第120話 すれ違いと重なり

「さあ、キャンプファイヤーをしよう!」


 みんなで食べた夕食後、うたた寝をしていた唯斗ゆいとは、飛び込んできた夕奈ゆうなの膝が脇腹に食い込んだことで目を覚ました。

 史上最悪の目覚ましで機嫌が悪くなった彼は、「勝手にやってよ」と二度寝しようとするものの、布団の中に潜り込んで引っ付いて来られるせいでなかなか寝付けない。


「邪魔なんだけど」

「来ないならずっとこうしてるから」

「……あっそ」


 睡眠を邪魔された今の唯斗は、何があっても彼女の思い通りにさせるつもりは無かった。

 彼はくるりと寝返りを打って夕奈に背中を向けると、もぞもぞとベッドの端っこまで避難する。


「背中がガラ空きだぜ!」

「うっ……夕奈、苦しいよ」

「えー? 夕奈ちゃんはそんなことないけどなー?」


 わざとらしくそう言ってみせる彼女は逃げられた距離以上に詰め寄ってくると、唯斗のお腹に腕を回して後ろから抱きしめた。

 その力が強すぎるせいで締められる度に某音の出るチキンのような声が出てしまう唯斗は、下手をすれば夕食に食べた魚が飛び出してきそうな状態である。


「待って、本当に危ないから」

「なら一緒に行こうよ!」

「それは無―――――――――」


 無理だとはっきり言おうとした瞬間、ギリギリに寝ていた彼の体がバランスを崩してベッドから滑り落ちてしまう。

 それに抱きついていた夕奈も反射的に手を離したものの耐えられず時間差で落ち、彼女を咄嗟に受け止めた唯斗は衝撃で抱きしめたままゴロンと転がってしまった。


「「……っ?!」」


 そのせいで先に落ちたはずの唯斗が上になり、受け止められたはずの夕奈が下になっている。

 2人は状況が呑み込めるまでのしばらく見つめ合った後、互いにサッと視線を逸らしてしまった。


「ごめん、すぐ離れるから」


 思い出してしまったのだ。反省させる為の嘘とはいえ、互いが異性であることを意識し泣かせ泣かされたあの日のことを。

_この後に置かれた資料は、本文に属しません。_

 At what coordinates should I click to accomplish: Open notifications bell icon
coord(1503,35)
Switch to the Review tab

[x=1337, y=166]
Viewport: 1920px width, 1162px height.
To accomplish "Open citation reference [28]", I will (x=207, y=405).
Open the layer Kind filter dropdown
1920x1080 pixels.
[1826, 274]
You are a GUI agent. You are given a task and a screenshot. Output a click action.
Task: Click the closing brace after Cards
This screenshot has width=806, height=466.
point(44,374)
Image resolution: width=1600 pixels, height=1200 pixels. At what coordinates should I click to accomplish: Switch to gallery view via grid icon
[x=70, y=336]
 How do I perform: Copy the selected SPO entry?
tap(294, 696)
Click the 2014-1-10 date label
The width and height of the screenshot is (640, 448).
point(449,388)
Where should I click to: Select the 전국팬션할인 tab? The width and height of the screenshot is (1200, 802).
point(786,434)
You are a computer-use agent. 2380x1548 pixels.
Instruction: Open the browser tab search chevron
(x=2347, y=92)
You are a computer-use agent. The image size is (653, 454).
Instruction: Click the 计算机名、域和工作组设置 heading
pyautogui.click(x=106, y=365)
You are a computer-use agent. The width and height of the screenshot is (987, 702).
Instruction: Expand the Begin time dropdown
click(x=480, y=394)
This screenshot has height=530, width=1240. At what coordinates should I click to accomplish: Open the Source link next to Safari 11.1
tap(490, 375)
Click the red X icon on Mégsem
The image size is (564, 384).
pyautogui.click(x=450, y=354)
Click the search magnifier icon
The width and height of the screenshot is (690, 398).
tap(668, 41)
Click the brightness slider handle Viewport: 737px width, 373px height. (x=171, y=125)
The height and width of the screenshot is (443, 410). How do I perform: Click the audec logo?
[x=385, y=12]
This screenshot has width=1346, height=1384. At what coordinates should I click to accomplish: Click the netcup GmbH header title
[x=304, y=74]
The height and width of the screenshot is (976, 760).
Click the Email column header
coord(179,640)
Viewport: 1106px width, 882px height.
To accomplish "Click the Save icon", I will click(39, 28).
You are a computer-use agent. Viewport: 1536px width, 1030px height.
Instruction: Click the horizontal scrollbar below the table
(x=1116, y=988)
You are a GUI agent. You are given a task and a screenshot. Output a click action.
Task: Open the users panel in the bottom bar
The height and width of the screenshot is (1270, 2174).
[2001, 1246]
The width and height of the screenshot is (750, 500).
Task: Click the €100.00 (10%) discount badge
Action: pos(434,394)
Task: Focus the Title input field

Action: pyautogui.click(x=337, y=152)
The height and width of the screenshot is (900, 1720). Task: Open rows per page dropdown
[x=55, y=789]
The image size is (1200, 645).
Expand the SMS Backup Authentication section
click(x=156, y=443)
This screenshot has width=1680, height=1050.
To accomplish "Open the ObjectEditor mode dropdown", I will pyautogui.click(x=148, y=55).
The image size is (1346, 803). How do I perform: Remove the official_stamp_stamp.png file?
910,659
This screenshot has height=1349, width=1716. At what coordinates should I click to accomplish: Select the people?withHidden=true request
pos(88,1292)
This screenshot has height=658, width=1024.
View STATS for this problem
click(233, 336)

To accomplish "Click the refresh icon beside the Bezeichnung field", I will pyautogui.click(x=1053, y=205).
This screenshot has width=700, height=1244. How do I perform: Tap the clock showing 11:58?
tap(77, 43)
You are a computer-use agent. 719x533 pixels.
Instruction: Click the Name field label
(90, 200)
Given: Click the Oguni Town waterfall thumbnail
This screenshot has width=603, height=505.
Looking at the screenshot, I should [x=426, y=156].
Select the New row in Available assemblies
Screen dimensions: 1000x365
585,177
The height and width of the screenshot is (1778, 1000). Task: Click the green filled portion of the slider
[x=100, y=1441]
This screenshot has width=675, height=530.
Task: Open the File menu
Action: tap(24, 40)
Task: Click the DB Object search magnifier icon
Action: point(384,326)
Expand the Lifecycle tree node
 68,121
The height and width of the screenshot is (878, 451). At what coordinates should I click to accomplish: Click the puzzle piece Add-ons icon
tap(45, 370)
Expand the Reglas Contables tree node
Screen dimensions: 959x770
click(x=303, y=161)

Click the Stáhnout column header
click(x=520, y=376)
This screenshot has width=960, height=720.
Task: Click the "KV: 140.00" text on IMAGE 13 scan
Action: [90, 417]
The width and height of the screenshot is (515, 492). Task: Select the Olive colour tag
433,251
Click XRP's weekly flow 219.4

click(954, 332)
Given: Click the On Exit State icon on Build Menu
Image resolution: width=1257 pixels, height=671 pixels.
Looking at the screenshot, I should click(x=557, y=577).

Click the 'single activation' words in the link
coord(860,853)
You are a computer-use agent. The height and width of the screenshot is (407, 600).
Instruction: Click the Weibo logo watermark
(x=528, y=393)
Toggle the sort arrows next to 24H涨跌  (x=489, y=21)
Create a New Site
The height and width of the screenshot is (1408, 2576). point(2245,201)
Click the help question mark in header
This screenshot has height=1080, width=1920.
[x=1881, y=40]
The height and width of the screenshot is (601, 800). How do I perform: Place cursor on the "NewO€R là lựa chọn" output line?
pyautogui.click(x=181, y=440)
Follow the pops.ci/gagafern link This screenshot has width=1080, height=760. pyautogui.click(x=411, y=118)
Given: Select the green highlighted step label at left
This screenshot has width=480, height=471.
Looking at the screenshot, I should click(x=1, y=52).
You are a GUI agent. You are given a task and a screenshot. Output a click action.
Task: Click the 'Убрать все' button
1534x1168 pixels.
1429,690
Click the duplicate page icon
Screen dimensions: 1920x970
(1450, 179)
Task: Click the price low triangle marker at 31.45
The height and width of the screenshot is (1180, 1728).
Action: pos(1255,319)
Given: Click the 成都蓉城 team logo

 今でもあの時の自分が許せていない唯斗は、すぐに体を起こして距離を取ろうとした。しかし……。


「―――――――――だめ」


 夕奈はスッと伸ばした腕を彼の背中に触れさせ、自分の方へと引き寄せる。

 自分よりも重くて少しばかり頼りない体格の体がのしかかってくるが、彼女の胸の中にあるのは苦しさよりも満たされた何かだった。


「唯斗君、私もう泣かないよ」


 すぐ側にある耳に向かってそう囁くと、彼は「慣れたの?」と聞いてくる。

 それに対して夕奈はゆっくりと首を横に振ると、自分の鼓動がよく伝わるように胸を彼に強く押し付けながら言った。


「聞こえる? 私の期待してる音」

「……少しだけ」

「じゃあ、唯斗君に伝わってる分だけでいい。夕奈ちゃんの期待してることをしてよ」

「期待してること……?」


 つまり、押し倒されている女の子が、押し倒している男の子にされたいと思うこと。

 唯斗は健全な男子高校生の脳をフル回転させてみるも、この状況から導き出せるものはどれも行動に移せるようなものではなく―――――――――。


「……わかった、言い方変えるね」


 躊躇っている唯斗を見つめていた夕奈は、彼の背中を押すためにあえて言葉を選んだのだった。


「唯斗君が期待してること、全部していいよ」

「ゆ、夕奈?」

「顔が嫌いなら隠すし、声が嫌いなら我慢する。私じゃ本気になれないなら遊びでもいいから……!」


 泣かないと言ったはずの彼女の目から零れた涙。その意味があの時と違っていることは、動揺している唯斗にもハッキリと分かる。


「重ねてよ、私たちの期待を……」


 夕奈の流した涙が床を濡らす。勇気を出してくれた彼女を笑顔にするのなら、言われた通りに全てを重ねてしまうべきなのだろう。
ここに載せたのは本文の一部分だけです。